In particolare la giurisprudenza ha precisato che, a tal fine, non è sufficiente la prova di essere stato sottoposto a lavori particolarmente stressanti e protratti per lungo tempo (Tar Lazio, Roma, sez. Ili, 18 gennaio 2010, n. 309 su un caso di infarto del miocardio), ma deve altresì essere provato che si tratta “di condizioni di lavoro particolarmente gravose eccezionali ed esorbitanti rispetto alle ordinarie mansioni”, cioè di fatti ed eventi eccedenti le ordinarie condizioni di lavoro, gravosi per intensità e durata, che vanno necessariamente documentati con esclusione, quindi, delle circostanze e condizioni del tutto generiche, quali inevitabili disagi, fatiche e momenti di stress, che costituiscono fattore di rischio ordinario in relazione alla singola tipologia di prestazione lavorativa (TAR Lazio, I, 3 aprile 2008 n. 2828;
sez. I, 3 dicembre 2010, n.35286;
sez. I, 1 gennaio 2010, n. 192;
sez. II, 5 gennaio 2011, n. 27;
TAR Lazio, sez. II, 5 gennaio 2011, n. 27;
T.A.R. Lecce sez. II 12 settembre 2012 n. 1522;
Cons. Stato, 11 maggio 2007, n. 2274).

Nel caso di specie tale prove è del tutto assente essendosi il ricorrente limitato a descrivere le condizioni ambientali e atmosferiche in cui opera ed i turni cui è sottoposto, circostanze che sono per loro natura connesse all’attività svolta.

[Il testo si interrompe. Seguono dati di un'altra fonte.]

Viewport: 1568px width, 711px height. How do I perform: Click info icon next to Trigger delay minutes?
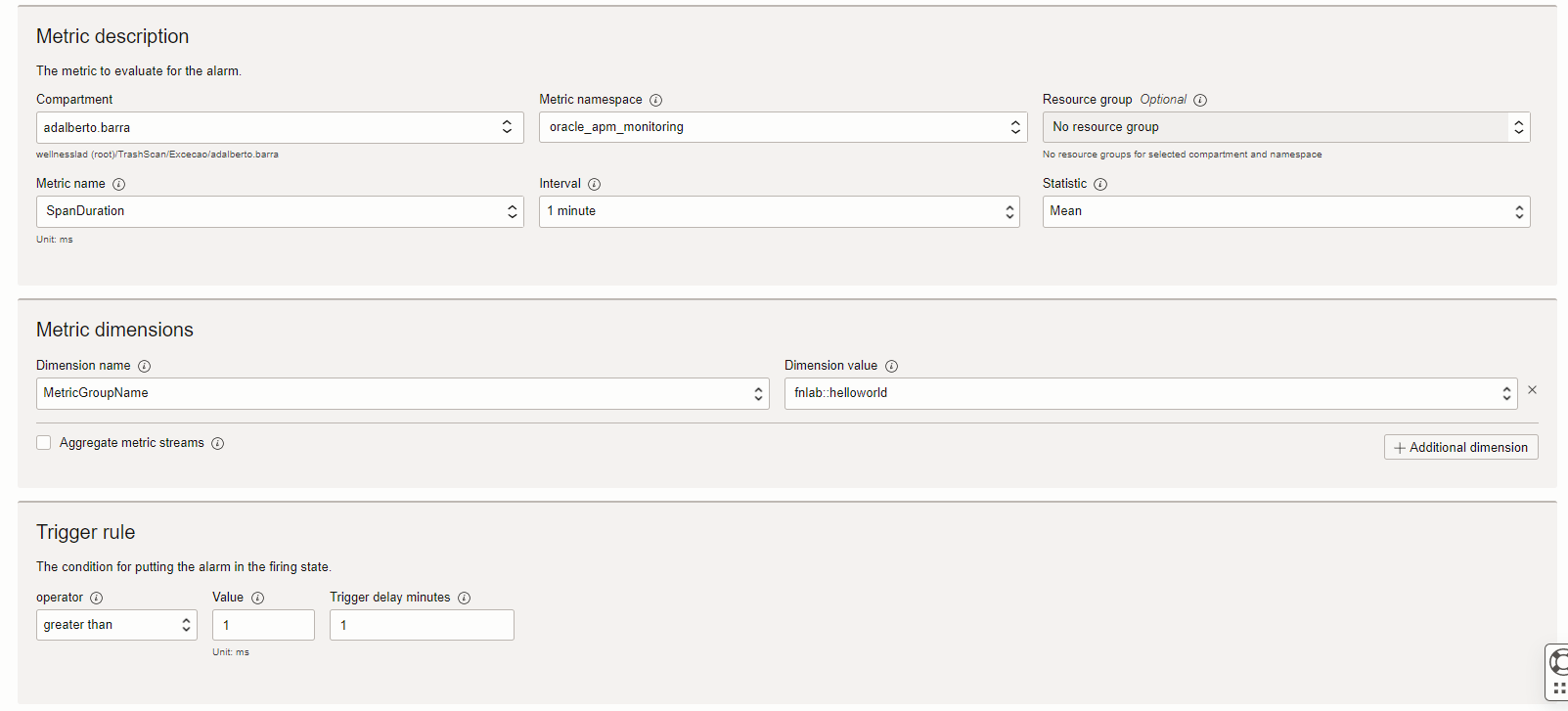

Non ha dato specifica prova di fattori che siano di per sé idonei a giustificare una stretta dipendenza tra lo stress lavorativo e la patologia.

Infine occorre altresì evidenziare che il Comitato ha tenuto conto dei referti e e della documentazione trasmessa dalla Commissione Medica e sulla base degli stessi ha sancito la non dipendenza della patologia contratta dal lavoro.

In conclusione il ricorso va respinto perché infondato.

Nelle peculiarità delle questioni trattate il Collegio ravvisa, tuttavia, in base al combinato disposto di cui agli articoli 26, comma 1, c. p. a. e 92, comma 2, c. p. c., eccezionali ragioni per l'integrale compensazione delle spese del grado di giudizio tra le parti.